Abraham received God’s offer of blessing with faith and trust. St. Paul reminds us, “The promise that he would inherit the world” came to Abraham “through the righteousness of faith.”  It is not what Abraham did, but what God does. God offered the covenant to Abraham not based on what Abraham did, but what God does. God offered, “I will make my covenant between me and you, and will make you exceedingly numerous. . . . You shall be the ancestor of a multitude of nations .” The covenant with Abraham and his descendants was God’s free gift of a relationship.

Abraham had a choice. He could have rejected God’s offer. But Abraham fell on his face in worship and acceptance. Sarah first doubted and then accepted God’s offer of a son.
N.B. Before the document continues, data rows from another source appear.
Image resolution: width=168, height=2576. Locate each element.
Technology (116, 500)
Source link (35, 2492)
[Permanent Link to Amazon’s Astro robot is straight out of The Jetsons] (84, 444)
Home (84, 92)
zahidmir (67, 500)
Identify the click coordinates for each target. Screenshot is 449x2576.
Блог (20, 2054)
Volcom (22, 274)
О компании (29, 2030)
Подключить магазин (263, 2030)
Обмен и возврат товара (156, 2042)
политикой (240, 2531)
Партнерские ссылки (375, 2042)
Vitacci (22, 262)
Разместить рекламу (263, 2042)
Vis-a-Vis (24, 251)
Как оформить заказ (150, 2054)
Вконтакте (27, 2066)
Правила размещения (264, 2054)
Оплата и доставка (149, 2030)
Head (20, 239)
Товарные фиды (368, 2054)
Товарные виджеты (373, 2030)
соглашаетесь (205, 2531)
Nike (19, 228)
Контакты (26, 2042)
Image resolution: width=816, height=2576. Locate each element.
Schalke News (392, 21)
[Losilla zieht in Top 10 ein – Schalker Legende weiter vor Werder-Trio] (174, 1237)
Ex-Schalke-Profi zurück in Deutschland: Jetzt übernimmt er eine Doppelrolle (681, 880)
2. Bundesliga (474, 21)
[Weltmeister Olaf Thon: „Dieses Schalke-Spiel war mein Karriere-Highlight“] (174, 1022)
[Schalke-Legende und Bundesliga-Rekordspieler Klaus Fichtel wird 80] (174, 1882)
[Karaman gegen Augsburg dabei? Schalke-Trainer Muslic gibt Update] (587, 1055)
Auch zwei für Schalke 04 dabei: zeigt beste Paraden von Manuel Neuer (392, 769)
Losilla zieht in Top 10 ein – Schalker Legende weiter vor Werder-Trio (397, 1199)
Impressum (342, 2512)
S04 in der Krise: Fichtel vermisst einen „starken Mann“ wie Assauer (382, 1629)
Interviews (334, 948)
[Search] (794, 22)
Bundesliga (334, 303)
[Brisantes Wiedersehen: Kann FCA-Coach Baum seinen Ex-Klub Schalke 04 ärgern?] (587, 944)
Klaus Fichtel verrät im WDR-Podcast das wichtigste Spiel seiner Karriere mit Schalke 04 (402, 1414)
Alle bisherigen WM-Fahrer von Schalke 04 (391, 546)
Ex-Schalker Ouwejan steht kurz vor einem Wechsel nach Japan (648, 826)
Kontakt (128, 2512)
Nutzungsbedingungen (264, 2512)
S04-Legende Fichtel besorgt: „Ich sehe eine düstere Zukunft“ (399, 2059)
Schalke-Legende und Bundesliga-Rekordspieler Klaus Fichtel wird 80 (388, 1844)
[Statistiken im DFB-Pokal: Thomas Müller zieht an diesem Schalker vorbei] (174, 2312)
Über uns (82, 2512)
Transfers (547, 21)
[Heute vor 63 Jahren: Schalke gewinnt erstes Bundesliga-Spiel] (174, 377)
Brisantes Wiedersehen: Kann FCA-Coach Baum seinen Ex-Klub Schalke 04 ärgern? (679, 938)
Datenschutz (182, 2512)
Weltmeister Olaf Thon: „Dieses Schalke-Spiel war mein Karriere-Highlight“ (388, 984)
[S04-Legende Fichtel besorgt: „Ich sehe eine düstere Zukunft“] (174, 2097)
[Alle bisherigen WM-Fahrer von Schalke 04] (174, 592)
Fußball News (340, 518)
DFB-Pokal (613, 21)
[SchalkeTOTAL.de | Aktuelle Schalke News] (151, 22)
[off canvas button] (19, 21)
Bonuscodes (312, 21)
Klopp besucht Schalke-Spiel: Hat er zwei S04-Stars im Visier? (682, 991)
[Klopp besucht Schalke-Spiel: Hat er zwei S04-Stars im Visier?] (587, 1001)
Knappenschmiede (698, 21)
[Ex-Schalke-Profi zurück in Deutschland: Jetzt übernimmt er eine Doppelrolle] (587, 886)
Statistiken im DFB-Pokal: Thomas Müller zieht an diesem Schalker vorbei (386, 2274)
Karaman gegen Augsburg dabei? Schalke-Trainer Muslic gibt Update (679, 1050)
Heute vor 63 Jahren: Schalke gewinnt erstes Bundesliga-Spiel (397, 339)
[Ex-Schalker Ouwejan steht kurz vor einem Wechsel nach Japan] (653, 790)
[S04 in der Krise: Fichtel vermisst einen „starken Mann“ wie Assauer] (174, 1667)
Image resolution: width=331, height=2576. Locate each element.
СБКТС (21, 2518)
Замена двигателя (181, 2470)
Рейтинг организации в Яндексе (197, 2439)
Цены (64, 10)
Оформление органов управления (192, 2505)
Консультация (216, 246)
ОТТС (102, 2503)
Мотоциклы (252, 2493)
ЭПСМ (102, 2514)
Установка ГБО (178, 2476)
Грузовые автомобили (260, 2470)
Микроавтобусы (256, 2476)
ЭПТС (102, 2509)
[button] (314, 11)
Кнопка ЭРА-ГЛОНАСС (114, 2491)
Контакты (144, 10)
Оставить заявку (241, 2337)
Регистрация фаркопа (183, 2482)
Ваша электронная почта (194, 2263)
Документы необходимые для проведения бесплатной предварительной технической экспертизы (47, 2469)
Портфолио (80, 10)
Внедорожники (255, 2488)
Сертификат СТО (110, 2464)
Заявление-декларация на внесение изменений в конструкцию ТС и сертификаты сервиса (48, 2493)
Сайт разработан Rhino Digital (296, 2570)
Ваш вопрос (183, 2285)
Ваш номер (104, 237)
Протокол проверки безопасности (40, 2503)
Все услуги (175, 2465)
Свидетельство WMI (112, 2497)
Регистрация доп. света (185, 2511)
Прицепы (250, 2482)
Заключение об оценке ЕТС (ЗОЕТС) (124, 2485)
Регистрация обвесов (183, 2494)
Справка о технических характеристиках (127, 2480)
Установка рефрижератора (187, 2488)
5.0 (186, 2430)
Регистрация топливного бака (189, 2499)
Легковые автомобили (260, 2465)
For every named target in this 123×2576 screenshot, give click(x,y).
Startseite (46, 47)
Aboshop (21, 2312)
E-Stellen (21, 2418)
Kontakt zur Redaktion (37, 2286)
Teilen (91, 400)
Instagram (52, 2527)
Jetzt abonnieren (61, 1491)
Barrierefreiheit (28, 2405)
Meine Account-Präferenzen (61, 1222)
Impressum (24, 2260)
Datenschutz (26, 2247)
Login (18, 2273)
God offers us in Jesus Christ the same covenant of relationship that he offered Abraham. We don’t have to be 99 years old; we don’t have to be childless; we don’t have to be a nomad herder of sheep and goats in the Holy Land. We are who we are; where we are, in the present time. We don’t have to fall prostrate.  We have simply to open our hands and our hearts to receive God’s love, and to allow that love to fill us, and cleanse us of sin, and give us the truth and power of the Holy Spirit to love and serve God, this day, and for the rest of our lives.

Father Abraham had many sons. Many sons had Father Abraham. I am one of them and so are you, So let's all praise the Lord.  Right arm, then left arm, right foot, left foot, chin up, turn around – love and serve! Amen.